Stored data
====

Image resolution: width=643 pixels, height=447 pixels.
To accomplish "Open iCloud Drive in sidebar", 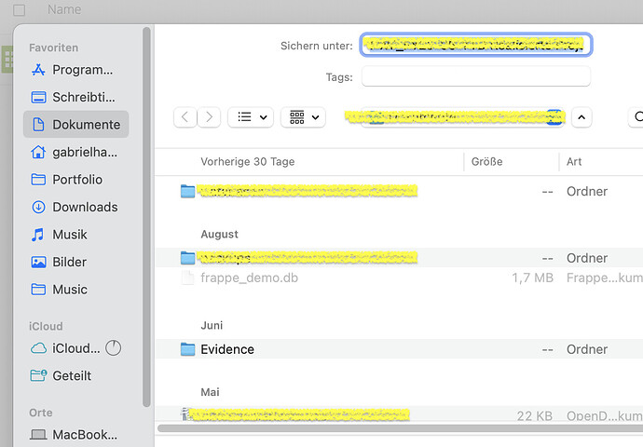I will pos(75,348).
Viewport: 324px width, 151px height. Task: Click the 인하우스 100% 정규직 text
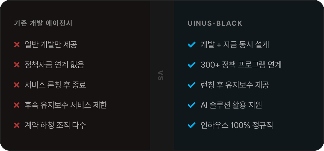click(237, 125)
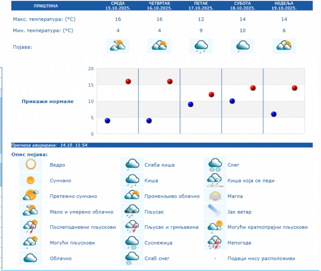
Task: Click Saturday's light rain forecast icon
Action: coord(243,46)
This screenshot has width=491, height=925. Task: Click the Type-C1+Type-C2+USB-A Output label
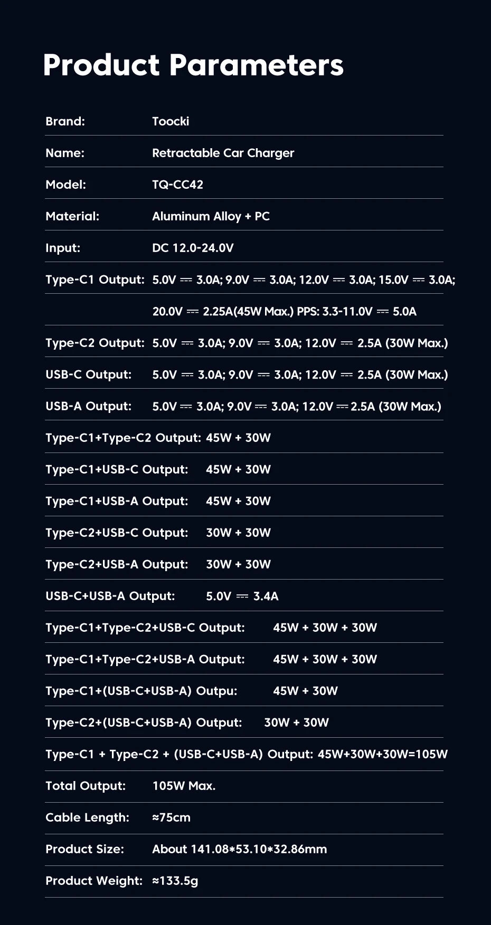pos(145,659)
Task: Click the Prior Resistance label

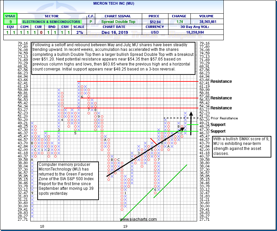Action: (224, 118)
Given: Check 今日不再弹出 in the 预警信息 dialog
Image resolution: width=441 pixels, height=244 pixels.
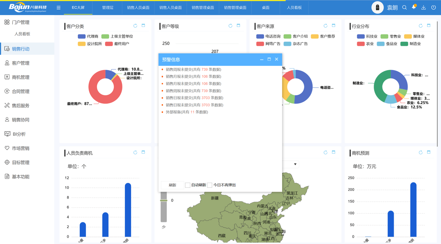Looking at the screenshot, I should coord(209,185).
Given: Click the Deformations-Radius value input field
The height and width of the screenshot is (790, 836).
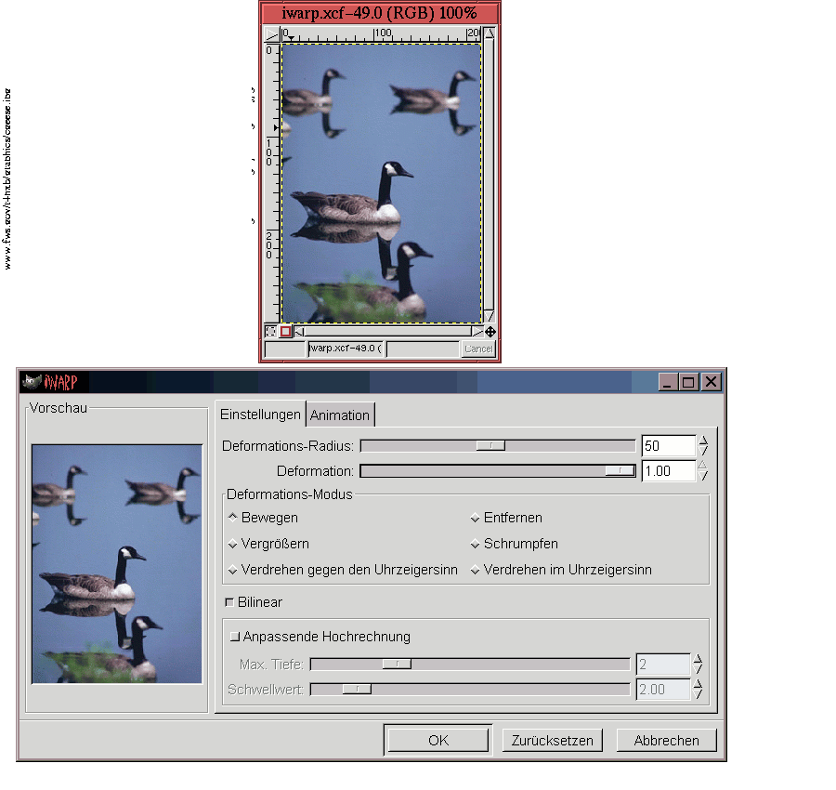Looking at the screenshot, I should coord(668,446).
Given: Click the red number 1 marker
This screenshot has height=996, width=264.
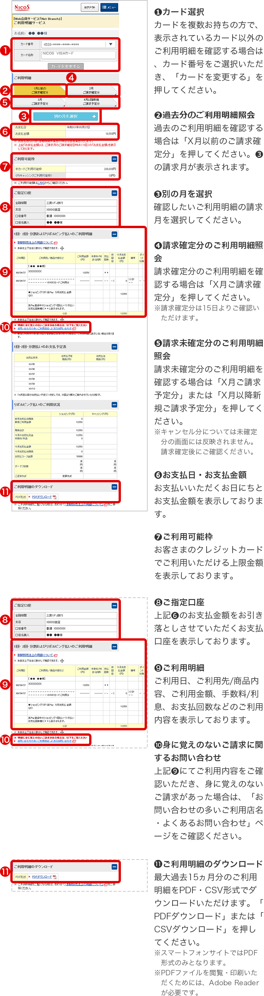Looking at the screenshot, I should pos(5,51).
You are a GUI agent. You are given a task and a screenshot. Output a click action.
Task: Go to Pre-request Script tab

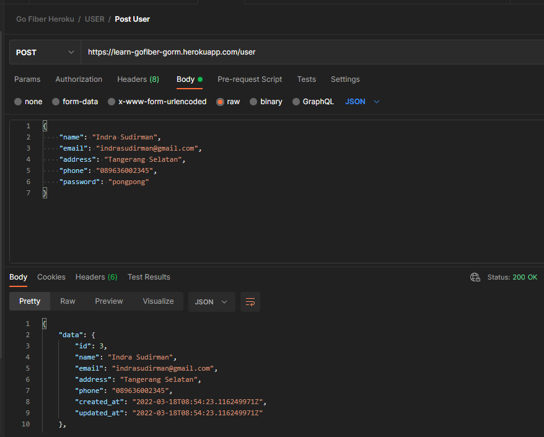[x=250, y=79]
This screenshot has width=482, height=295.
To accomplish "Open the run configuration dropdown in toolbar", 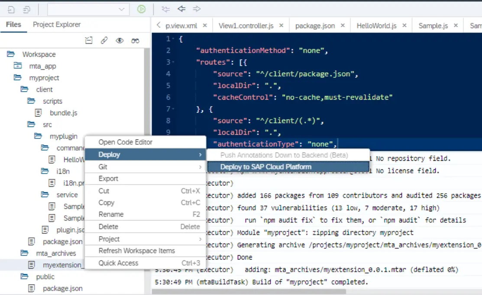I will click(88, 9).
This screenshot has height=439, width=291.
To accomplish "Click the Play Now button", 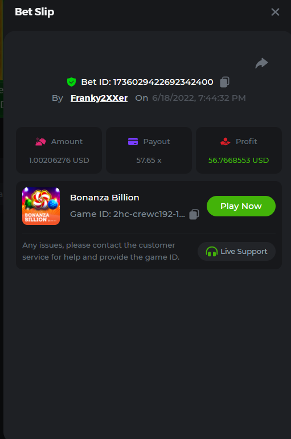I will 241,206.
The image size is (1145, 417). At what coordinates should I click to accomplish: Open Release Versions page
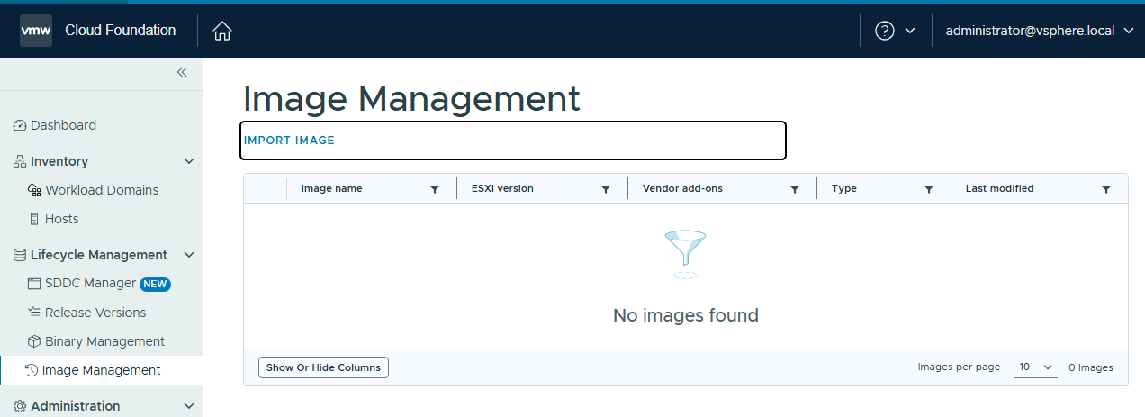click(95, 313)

====

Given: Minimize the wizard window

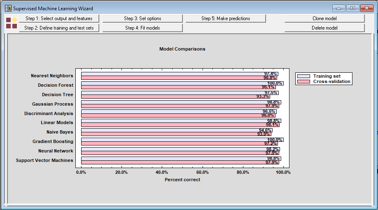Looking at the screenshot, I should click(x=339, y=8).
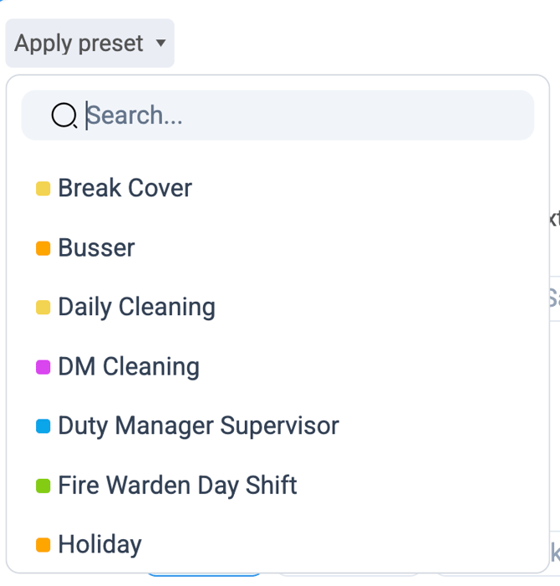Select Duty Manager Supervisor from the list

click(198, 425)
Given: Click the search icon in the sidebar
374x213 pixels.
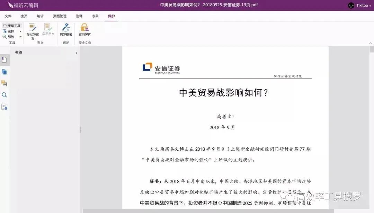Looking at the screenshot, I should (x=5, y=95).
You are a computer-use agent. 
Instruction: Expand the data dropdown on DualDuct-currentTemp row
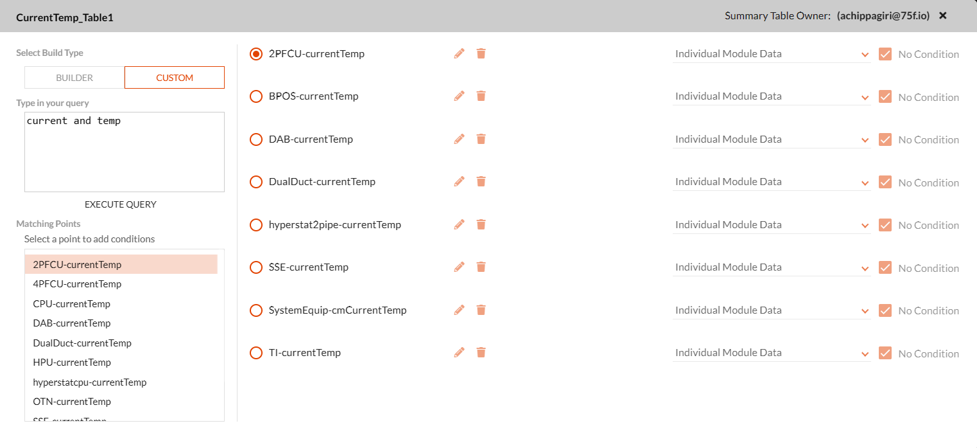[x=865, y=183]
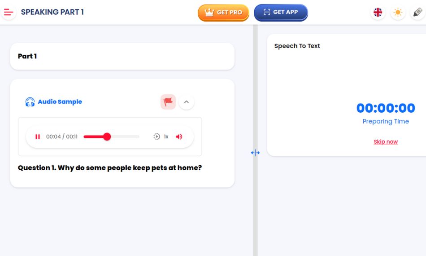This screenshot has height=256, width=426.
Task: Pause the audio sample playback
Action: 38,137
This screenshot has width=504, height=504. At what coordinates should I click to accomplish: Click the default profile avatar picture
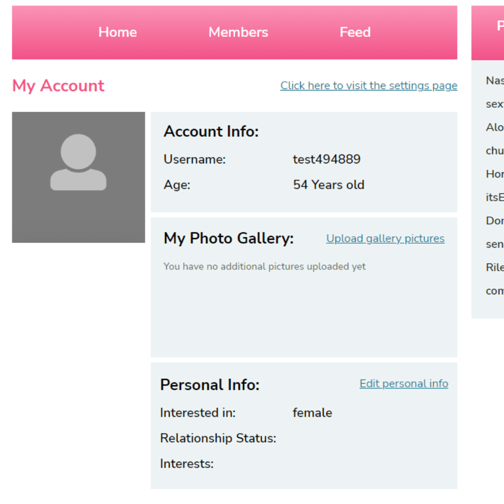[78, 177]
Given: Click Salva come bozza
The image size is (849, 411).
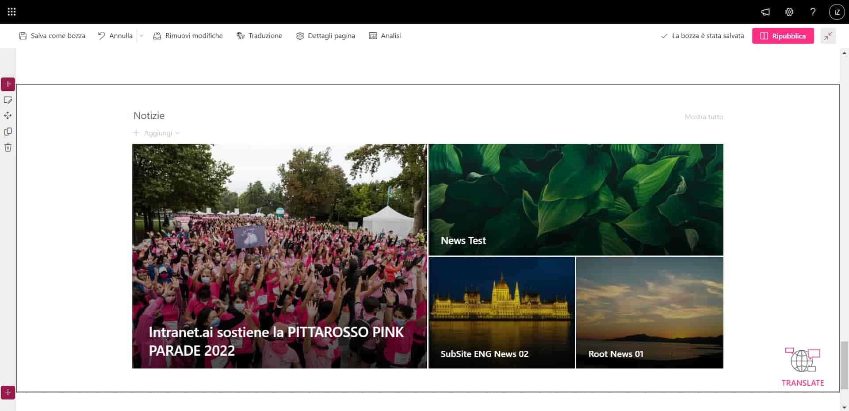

====

* _EXERCISE BRIEF_:
From the entries above, copy each line holding "agent".

* _EXPECTED ANSWER_:
You are a GUI agent. You are given a task and a screenshot. Output a click action.
You are a computer-use agent. 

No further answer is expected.